What really took me aback though was that without the title I wouldn’t have even known what this was a (giant-sized) sculpture of. Something about it triggered a very vague memory. I’m sure I’d seen erasers like this somewhere before, but I couldn’t tell you where or when. And I learned to type on a classic Underwood that was as heavy as an engine block, complete with a long silver arm that you swatted back for carriage return. But I never used a typewriter eraser. I think there are few people alive who have, and fewer every day. And yet this was a 1999 sculpture (albeit one Oldenburg had apparently been thinking about doing since the 1960s).

The reason this struck me as meaningful is that Oldenburg’s sculpture, like a lot of pop art, was based on representations of instantly recognizable, everyday objects. He made giant clothespins and giant cheeseburgers. So what happens to pop art when the objects it represents have become so alien? I mean, a giant typewriter eraser might even be an alien, with the spindly brush a shock of blue hair coming out of a round pink cyclopean head. Less imaginatively, it’s a wheeled pizza cutter with a handle that’s come apart.

It seems like an interesting question for art appreciation. If the point is to have you recognize an object that is immediately identifiable even when it’s presented on a different scale and in a different setting, but you don’t know what the object is supposed to be in the first place, then the whole effect of the piece has changed.
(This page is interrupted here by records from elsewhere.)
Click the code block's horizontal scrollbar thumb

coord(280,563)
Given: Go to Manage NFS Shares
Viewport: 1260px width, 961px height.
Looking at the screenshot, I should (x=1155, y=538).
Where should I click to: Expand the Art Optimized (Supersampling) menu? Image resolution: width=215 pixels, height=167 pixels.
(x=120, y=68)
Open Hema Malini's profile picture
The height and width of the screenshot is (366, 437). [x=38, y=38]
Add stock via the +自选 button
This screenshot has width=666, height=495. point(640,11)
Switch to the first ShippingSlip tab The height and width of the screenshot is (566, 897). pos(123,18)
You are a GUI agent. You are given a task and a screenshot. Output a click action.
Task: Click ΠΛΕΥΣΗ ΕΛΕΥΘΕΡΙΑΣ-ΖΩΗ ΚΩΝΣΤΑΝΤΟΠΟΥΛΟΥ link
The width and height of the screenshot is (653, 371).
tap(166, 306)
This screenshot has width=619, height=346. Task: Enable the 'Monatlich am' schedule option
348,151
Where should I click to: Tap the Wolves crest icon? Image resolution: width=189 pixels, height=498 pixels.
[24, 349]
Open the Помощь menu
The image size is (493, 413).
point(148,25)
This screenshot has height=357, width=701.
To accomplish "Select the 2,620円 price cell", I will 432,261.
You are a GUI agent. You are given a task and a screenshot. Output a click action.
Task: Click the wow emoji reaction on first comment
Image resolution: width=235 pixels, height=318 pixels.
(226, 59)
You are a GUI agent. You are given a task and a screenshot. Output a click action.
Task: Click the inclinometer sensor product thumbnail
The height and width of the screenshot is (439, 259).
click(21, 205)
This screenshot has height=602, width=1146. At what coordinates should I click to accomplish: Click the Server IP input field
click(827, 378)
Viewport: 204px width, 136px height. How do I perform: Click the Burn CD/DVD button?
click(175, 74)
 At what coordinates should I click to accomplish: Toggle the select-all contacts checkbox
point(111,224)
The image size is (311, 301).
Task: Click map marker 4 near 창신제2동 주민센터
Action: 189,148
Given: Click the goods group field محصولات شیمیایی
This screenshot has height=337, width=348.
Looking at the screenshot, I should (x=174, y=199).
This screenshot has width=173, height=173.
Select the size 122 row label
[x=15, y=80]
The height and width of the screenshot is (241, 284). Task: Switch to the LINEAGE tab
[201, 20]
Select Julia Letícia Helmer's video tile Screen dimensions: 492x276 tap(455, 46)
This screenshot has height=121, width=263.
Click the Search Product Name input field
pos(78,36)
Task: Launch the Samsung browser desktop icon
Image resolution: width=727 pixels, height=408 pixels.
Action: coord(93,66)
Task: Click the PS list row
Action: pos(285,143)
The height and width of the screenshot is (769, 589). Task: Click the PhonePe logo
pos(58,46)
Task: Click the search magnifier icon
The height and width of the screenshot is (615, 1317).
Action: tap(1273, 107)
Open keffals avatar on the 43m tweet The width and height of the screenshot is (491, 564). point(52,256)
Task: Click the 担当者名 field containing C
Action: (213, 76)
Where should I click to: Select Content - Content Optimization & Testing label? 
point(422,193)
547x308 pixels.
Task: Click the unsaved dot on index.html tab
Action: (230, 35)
It hasn’t been lost, mind you. Just changed. I think there’s an analogy that can be made to how we respond to current events when we’ve lost so much historical understanding and perspective. Events lose their meaning, or their meaning changes, when they no longer have any generally understood context. The giant eraser becomes a metaphor.

14 thoughts on “Erasing the past

    • It was such a weird experience seeing the sculpture. I recognized it as something I’d seen before, but couldn’t place it or remember what it was. Then the title of the sculpture didn’t actually help because I’d never used one or seen one used. I must have just come across one lying around on a desk or in a drawer somewhere. Such things existed once! But I imagine they must be long gone now. Can’t believe anyone still makes them.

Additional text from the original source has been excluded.